Task to complete — Reproduce the records precisely. Every line should be included.
(Beginning of Records for this task)
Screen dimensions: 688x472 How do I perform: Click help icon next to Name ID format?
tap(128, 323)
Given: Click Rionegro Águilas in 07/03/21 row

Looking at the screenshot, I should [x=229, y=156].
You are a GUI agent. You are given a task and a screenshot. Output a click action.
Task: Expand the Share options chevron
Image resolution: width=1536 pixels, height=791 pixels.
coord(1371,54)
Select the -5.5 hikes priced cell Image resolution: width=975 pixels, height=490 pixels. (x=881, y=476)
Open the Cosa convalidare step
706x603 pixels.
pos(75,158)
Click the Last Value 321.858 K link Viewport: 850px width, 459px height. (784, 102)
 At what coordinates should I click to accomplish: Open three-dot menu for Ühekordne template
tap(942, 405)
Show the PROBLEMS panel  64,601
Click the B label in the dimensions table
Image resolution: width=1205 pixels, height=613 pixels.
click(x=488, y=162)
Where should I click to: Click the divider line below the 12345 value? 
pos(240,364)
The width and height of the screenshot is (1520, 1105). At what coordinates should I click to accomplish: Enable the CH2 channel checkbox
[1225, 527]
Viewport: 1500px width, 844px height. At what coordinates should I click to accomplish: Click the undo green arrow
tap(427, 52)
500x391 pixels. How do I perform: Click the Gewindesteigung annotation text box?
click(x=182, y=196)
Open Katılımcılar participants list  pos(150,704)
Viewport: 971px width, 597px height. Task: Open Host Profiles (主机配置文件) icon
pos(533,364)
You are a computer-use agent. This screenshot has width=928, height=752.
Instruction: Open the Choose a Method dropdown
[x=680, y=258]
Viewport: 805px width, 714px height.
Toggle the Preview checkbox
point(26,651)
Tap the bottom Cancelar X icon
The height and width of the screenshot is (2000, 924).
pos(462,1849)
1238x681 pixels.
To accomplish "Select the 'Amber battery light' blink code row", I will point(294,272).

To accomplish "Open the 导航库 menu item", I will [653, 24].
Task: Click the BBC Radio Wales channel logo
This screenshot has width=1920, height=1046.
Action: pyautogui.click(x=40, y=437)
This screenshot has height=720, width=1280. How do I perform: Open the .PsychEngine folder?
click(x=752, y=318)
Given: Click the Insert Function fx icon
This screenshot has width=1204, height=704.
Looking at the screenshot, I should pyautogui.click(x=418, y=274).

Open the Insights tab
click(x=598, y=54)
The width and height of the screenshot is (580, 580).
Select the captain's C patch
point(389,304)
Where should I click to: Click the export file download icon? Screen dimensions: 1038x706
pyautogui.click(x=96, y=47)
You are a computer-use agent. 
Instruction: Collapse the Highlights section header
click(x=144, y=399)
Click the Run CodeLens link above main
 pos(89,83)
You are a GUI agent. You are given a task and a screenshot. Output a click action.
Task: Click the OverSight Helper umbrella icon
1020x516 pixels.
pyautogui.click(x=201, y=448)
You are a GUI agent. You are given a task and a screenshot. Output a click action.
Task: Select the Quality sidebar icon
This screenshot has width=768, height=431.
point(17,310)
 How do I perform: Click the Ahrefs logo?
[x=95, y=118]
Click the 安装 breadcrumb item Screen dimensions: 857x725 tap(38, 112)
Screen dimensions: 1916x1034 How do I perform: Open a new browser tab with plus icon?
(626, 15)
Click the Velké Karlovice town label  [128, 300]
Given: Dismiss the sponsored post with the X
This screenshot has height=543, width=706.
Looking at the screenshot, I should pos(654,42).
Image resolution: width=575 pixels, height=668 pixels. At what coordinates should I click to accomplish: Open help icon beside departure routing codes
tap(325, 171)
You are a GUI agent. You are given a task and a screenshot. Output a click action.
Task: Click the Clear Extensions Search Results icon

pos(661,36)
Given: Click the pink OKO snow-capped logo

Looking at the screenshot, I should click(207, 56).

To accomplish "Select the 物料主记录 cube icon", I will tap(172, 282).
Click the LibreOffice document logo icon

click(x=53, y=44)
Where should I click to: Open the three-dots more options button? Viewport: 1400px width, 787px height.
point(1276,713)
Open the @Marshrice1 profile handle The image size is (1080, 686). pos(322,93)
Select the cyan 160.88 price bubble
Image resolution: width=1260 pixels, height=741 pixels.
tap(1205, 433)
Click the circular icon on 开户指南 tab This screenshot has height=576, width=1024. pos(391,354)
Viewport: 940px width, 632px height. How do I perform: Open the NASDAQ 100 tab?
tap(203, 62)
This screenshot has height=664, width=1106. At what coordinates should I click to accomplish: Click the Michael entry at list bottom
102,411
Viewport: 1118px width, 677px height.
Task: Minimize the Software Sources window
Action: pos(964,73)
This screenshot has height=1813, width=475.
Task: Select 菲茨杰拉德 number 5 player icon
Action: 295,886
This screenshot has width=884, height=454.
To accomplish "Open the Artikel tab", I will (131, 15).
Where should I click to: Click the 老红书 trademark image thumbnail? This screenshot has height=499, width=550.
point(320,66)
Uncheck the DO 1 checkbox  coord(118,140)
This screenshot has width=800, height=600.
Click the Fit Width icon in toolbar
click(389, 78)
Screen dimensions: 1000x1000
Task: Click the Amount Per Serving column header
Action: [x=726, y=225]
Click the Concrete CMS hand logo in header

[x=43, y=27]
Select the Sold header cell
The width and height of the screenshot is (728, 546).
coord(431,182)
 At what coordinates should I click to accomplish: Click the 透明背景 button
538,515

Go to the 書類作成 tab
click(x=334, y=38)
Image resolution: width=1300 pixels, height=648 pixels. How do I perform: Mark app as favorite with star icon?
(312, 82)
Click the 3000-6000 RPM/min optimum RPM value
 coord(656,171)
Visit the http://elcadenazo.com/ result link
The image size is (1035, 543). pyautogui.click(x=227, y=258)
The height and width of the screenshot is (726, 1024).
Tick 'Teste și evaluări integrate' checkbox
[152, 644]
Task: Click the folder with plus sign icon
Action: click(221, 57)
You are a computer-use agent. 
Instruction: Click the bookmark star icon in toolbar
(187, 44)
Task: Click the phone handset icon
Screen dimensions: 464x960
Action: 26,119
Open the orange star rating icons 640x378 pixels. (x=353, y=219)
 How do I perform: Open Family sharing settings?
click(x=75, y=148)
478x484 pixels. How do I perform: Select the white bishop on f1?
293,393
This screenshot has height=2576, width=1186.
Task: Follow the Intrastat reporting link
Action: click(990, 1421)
(End of Records for this task)
Result of the task —
Screen dimensions: 688x472 How do I perform: Click help icon next to Name ID format?
tap(128, 323)
Given: Click Rionegro Águilas in 07/03/21 row

Looking at the screenshot, I should [x=229, y=156].
You are a GUI agent. You are given a task and a screenshot. Output a click action.
Task: Expand the Share options chevron
Image resolution: width=1536 pixels, height=791 pixels.
coord(1371,54)
Select the -5.5 hikes priced cell Image resolution: width=975 pixels, height=490 pixels. (x=881, y=476)
Open the Cosa convalidare step
706x603 pixels.
pos(75,158)
Click the Last Value 321.858 K link Viewport: 850px width, 459px height. (784, 102)
 At what coordinates should I click to accomplish: Open three-dot menu for Ühekordne template
tap(942, 405)
Show the PROBLEMS panel  64,601
Click the B label in the dimensions table
Image resolution: width=1205 pixels, height=613 pixels.
click(x=488, y=162)
Where should I click to: Click the divider line below the 12345 value? 
pos(240,364)
The width and height of the screenshot is (1520, 1105). At what coordinates should I click to accomplish: Enable the CH2 channel checkbox
[1225, 527]
Viewport: 1500px width, 844px height. At what coordinates should I click to accomplish: Click the undo green arrow
tap(427, 52)
500x391 pixels. How do I perform: Click the Gewindesteigung annotation text box?
click(x=182, y=196)
Open Katılımcılar participants list  pos(150,704)
Viewport: 971px width, 597px height. Task: Open Host Profiles (主机配置文件) icon
pos(533,364)
You are a computer-use agent. This screenshot has width=928, height=752.
Instruction: Open the Choose a Method dropdown
[x=680, y=258]
Viewport: 805px width, 714px height.
Toggle the Preview checkbox
point(26,651)
Tap the bottom Cancelar X icon
The height and width of the screenshot is (2000, 924).
pos(462,1849)
1238x681 pixels.
To accomplish "Select the 'Amber battery light' blink code row", I will point(294,272).

To accomplish "Open the 导航库 menu item", I will [653, 24].
Task: Click the BBC Radio Wales channel logo
This screenshot has width=1920, height=1046.
Action: pyautogui.click(x=40, y=437)
This screenshot has height=720, width=1280. How do I perform: Open the .PsychEngine folder?
click(x=752, y=318)
Given: Click the Insert Function fx icon
This screenshot has width=1204, height=704.
Looking at the screenshot, I should pyautogui.click(x=418, y=274).

Open the Insights tab
click(x=598, y=54)
The width and height of the screenshot is (580, 580).
Select the captain's C patch
point(389,304)
Where should I click to: Click the export file download icon? Screen dimensions: 1038x706
pyautogui.click(x=96, y=47)
You are a computer-use agent. 
Instruction: Collapse the Highlights section header
click(x=144, y=399)
Click the Run CodeLens link above main
 pos(89,83)
You are a GUI agent. You are given a task and a screenshot. Output a click action.
Task: Click the OverSight Helper umbrella icon
1020x516 pixels.
pyautogui.click(x=201, y=448)
You are a GUI agent. You are given a task and a screenshot. Output a click action.
Task: Select the Quality sidebar icon
This screenshot has width=768, height=431.
point(17,310)
 How do I perform: Click the Ahrefs logo?
[x=95, y=118]
Click the 安装 breadcrumb item Screen dimensions: 857x725 tap(38, 112)
Screen dimensions: 1916x1034 How do I perform: Open a new browser tab with plus icon?
(626, 15)
Click the Velké Karlovice town label  [128, 300]
Given: Dismiss the sponsored post with the X
This screenshot has height=543, width=706.
Looking at the screenshot, I should pos(654,42).
Image resolution: width=575 pixels, height=668 pixels. At what coordinates should I click to accomplish: Open help icon beside departure routing codes
tap(325, 171)
You are a GUI agent. You are given a task and a screenshot. Output a click action.
Task: Click the Clear Extensions Search Results icon

pos(661,36)
Given: Click the pink OKO snow-capped logo

Looking at the screenshot, I should click(207, 56).

To accomplish "Select the 物料主记录 cube icon", I will tap(172, 282).
Click the LibreOffice document logo icon

click(x=53, y=44)
Where should I click to: Open the three-dots more options button? Viewport: 1400px width, 787px height.
point(1276,713)
Open the @Marshrice1 profile handle The image size is (1080, 686). pos(322,93)
Select the cyan 160.88 price bubble
Image resolution: width=1260 pixels, height=741 pixels.
tap(1205, 433)
Click the circular icon on 开户指南 tab This screenshot has height=576, width=1024. pos(391,354)
Viewport: 940px width, 632px height. How do I perform: Open the NASDAQ 100 tab?
tap(203, 62)
This screenshot has height=664, width=1106. At what coordinates should I click to accomplish: Click the Michael entry at list bottom
102,411
Viewport: 1118px width, 677px height.
Task: Minimize the Software Sources window
Action: pos(964,73)
This screenshot has height=1813, width=475.
Task: Select 菲茨杰拉德 number 5 player icon
Action: 295,886
This screenshot has width=884, height=454.
To accomplish "Open the Artikel tab", I will (131, 15).
Where should I click to: Click the 老红书 trademark image thumbnail? This screenshot has height=499, width=550.
point(320,66)
Uncheck the DO 1 checkbox  coord(118,140)
This screenshot has width=800, height=600.
Click the Fit Width icon in toolbar
click(389, 78)
Screen dimensions: 1000x1000
Task: Click the Amount Per Serving column header
Action: [x=726, y=225]
Click the Concrete CMS hand logo in header

[x=43, y=27]
Select the Sold header cell
The width and height of the screenshot is (728, 546).
coord(431,182)
 At what coordinates should I click to accomplish: Click the 透明背景 button
538,515

Go to the 書類作成 tab
click(x=334, y=38)
Image resolution: width=1300 pixels, height=648 pixels. How do I perform: Mark app as favorite with star icon?
(312, 82)
Click the 3000-6000 RPM/min optimum RPM value
 coord(656,171)
Visit the http://elcadenazo.com/ result link
The image size is (1035, 543). pyautogui.click(x=227, y=258)
The height and width of the screenshot is (726, 1024).
Tick 'Teste și evaluări integrate' checkbox
[152, 644]
Task: Click the folder with plus sign icon
Action: click(221, 57)
You are a computer-use agent. 
Instruction: Click the bookmark star icon in toolbar
(187, 44)
Task: Click the phone handset icon
Screen dimensions: 464x960
Action: 26,119
Open the orange star rating icons 640x378 pixels. (x=353, y=219)
 How do I perform: Open Family sharing settings?
click(x=75, y=148)
478x484 pixels. How do I perform: Select the white bishop on f1?
293,393
This screenshot has height=2576, width=1186.
Task: Follow the Intrastat reporting link
Action: click(990, 1421)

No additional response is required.